Saturday, September 21, 2013

DEA

Okay seriously I've never met someone in my life that can be so completely and utterly unhappy with any choice I make.

IE my father, if you've read before I want to go into the DEA. My dad is so unsupportive of this and you know, I'm like hell I'm not sitting at a desk for the rest of my life. Hopefully, I mean I want to make a difference in someone's life, maybe save some people's lives, and if that means sitting at a desk I'll do it, but I don't want to do taxes for the rest of my life. Well a requirement of becoming a DEA agent is to be in some type of law enforcement before applying and of course that could scare him, but at least say something instead of one word every time I talk about it. 

So this whole thing that started this is that Dixie is trying to get the MAcc from U of U but there are fields that they are focused in and of course Dixie wants the Tax field, which I naturally want to go into the auditing side, easier to track fabricated funds with that background. I told him about this and he said that's great...well it's not great I want auditing. Then thinking to myself maybe I don't I'm assuming that that emphasis would be good so maybe I should talk to a DEA agent and I tell my dad this is reply is great......

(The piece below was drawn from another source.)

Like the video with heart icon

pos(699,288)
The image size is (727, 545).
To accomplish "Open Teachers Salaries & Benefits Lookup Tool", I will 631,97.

But you know, like always music and ceramics fix everything, well almost everything..

Discontent.

It's so frustrating because I know other people approve of this but I just wish my dad made more of an effort to be happy or fake it.

Monday, September 16, 2013

Comprehension.

Yesterday was shit just so everyone knows. (:

Well I don't know why but sometimes I just want my momma and I'll sit at the cemetery unhappy for a good while.

Sometimes I'll play the blame game and sometimes I'll cry for hours about all the times I missed out on. Then sometimes I'm better than ever before. None of this is great though, I really think people believe my smiles 90% of the time. There are some that still see through them. But I keep telling myself they don't and they still let me act.

I miss being able to call my bestie up and bugging him for hours about nothing I actually need to say it always calms my nerves but you know, knowing hes out in OK doing what he was meant to do is an awesome thought and I wouldn't want it any other way for him!

I feel like I'm always super confused about everything right now in my life and truthfully I'm pretty okay with it. I know two things forsure. Ceramics is my muse and I have some of the best people in my life some are part time and that's okay but those people that are there at 4 in the morning are the ones I know will be there forever.

I know I've said it a million times but seriously the relationships I make no matter how small mean something huge to me.

I know I talk about all the regrets that I have and you know the only thing I need to remind myself that if I would have changed something I wouldn't be who I am today, is my favorite song Rite of Spring by Angels and Airwaves. I wrote this top part earlier today, and later today I was listening to my iPod and that song came on and it reminded me, no matter how badly I wish I could have spent more time with my momma, I wouldn't be who I am today if the story was changed even slightly.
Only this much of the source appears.